The New Segregation on Campus
UCLA’s medical school divides students by race to teach ‘antiracism.’
By The Editorial Board, WSJ
Jan. 11, 2024
If you’ve heard that the diversity, equity and inclusion agenda is going away, don’t believe it. An emerging practice at elite medical schools segregates students by race to teach them about alleged structural racism in healthcare.
The University of California Los Angeles School of Medicine requires that first year students take a class called “Structural Racism and Health Equity” as part of the standard curriculum. In one exercise for the course, students divide by racial group and retreat to different areas to discuss antiracist prompts.
This is known as racial caucusing, a teaching device that UCLA describes as an “anti-racist pedagogical tool” to “provide a reflective space for us to explore how our positionality—particularly our racial identities as perceived within clinical spaces—influence our interaction with patients, colleagues and other staff.”
It’s also illegal. According to Do No Harm, a group that describes its mission as “eliminating racial discrimination in healthcare,” the practice violates the 1964 Civil Rights Act. In a letter to the San Francisco Office for Civil Rights, Do No Harm wrote this week that the school’s racial caucusing groups “illegally segregate and separate its first year medical students based on their race, color and/or national origin” in violation of Title VI.

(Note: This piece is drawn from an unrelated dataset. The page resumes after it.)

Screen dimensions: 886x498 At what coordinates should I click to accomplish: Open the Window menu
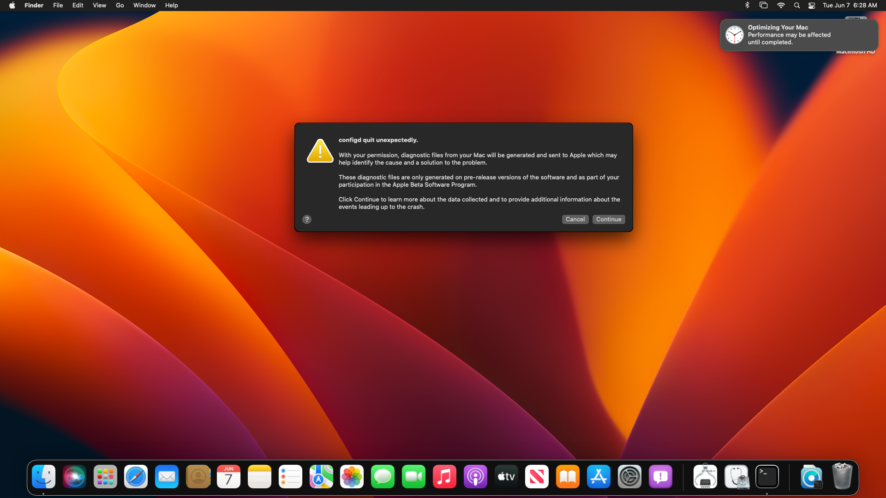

Medical students in the class are asked to choose which of three racial categories they will identify with. They can select among “white student caucus group,” “Non-Black People of Color (NBPOC) student caucus group” or “Black student caucus group.”

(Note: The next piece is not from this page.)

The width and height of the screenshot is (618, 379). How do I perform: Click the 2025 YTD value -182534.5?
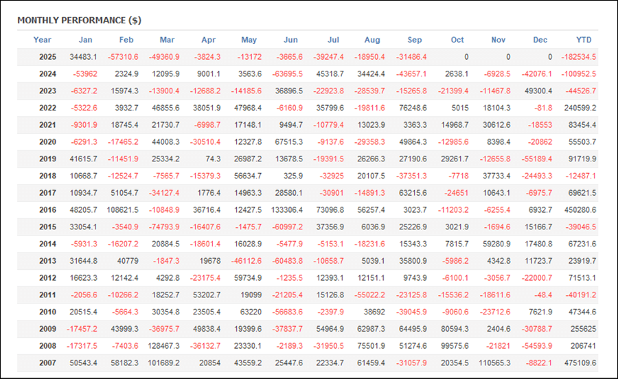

In case students think they have a choice of which group to join, a letter from the school makes clear they should sort themselves by how they look to others. “[R]ecognizing the imperfect and problematic nature of our socially constructed racial categories,” the school says, “we ask that you identify the group in which you feel you are most perceived as in clinical spaces.”

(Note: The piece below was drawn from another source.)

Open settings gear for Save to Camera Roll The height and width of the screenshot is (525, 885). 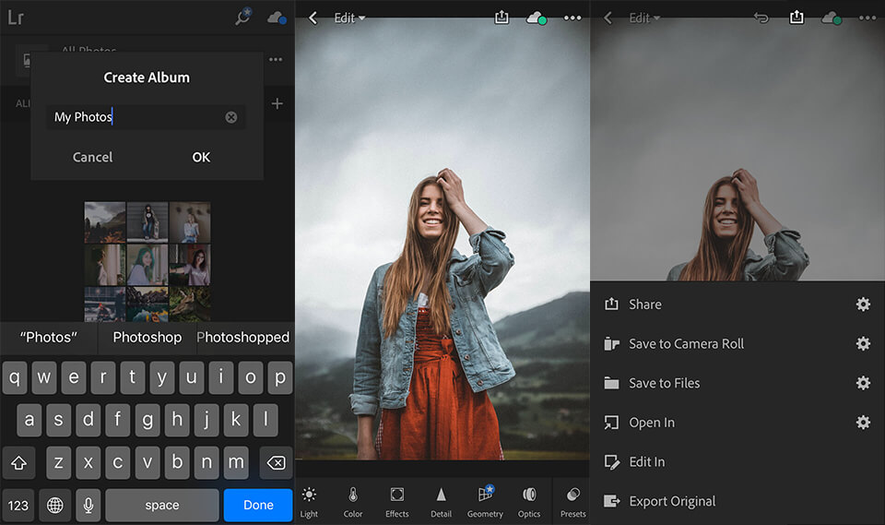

The exercise is necessary, UCLA’s letter continues, because “For white folks, we often feel uncomfortable talking about our own race and our own identities without Black, Indigenous and People of Color (BIPOC) in the room.” And “for Black folks, discussions of race/racism with non-Black folks can be burdensome and exhausting.” Caucusing is a chance to “discuss this exhaustion and share strategies for individual and collective healing and self care.”
The day the civil-rights complaint was filed, UCLA abruptly informed students that the caucusing exercise was cancelled, which suggests that administrators know the practice is legally suspect. In accepting federal funds, schools must agree to abide by Title VI, which prohibits discrimination by race. It contains no exception for discriminating in pursuit of an antiracist agenda. As a public university, UCLA is also governed by the Equal Protection Clause of the 14th Amendment.
A UCLA medical student, who asked not to be named for fear of being ostracized, told us she “went to school to learn medicine, not to be segregated by the color of my skin.” That used to be the norm, but in higher education these days ideology often trumps learning.